Se movió tan deprisa que Ben no comprendió lo que sucedía aunque vio cómo acercaba el cañón de una pistola a la sien del hombre corpulento y disparaba una vez. Ben dio un respingo al oír la repentina detonación. El hombre corpulento cayó hacia un lado, golpeó contra el coche y después fue a dar al suelo. Mike acercó el teléfono a la pistola y efectuó otro disparo. Ben se puso a gemir al notar una tremenda presión en el pecho y Eric lo apretó con fuerza contra su cuerpo.

Mike volvió a decir algo por el móvil:

– ¿Eso también lo has oído? Ese ruido significa que acabo de cargarme al gilipollas que me has mandado. Aquí no hay negociaciones ni segundas oportunidades, porque el tiempo es oro.

Apagó el teléfono y se lo metió en el bolsillo. Se acercó a la furgoneta. Ben intentó soltarse, pero Eric le tenía bien agarrado.

– ¿Va todo bien?

– Sí, tranquilo. Joder, tío, qué mala leche tienes. Vas muy en serio.

– Así lo han entendido.

Mike acarició el pelo de Ben en un inesperado gesto de cariño. El chico tenía la mirada fija en el cadáver, que iba hundiéndose en un charco rojo cada vez más extenso.

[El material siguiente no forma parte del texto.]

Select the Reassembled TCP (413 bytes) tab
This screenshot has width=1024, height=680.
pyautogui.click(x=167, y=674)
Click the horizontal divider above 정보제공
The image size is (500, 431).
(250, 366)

– No te preocupes, chaval-le dijo.

A continuación le quitó el zapato izquierdo. Eric lo levantó, lo sacó de la furgoneta, y, dejando atrás el cadáver, lo llevó hasta el asiento trasero del coche de Mike. Subió con él. Mazi ya estaba al volante. Arrancó y se alejaron de allí, dejando a Mike con el muerto.

Tercera Parte. UNA CARRERA POR LA SELVA

16

Tiempo desde la desaparición: 44 horas, 17 minutos

Nos apuntamos el segundo tanto cuando llevamos a la señora Luna hasta su furgoneta. Aunque Ramón Sánchez no pudo añadir nada a lo que ella nos había contado, el encargado de la parrilla, un adolescente que se llamaba Héctor Delarossa, recordaba la marca y el modelo de la furgoneta del fontanero.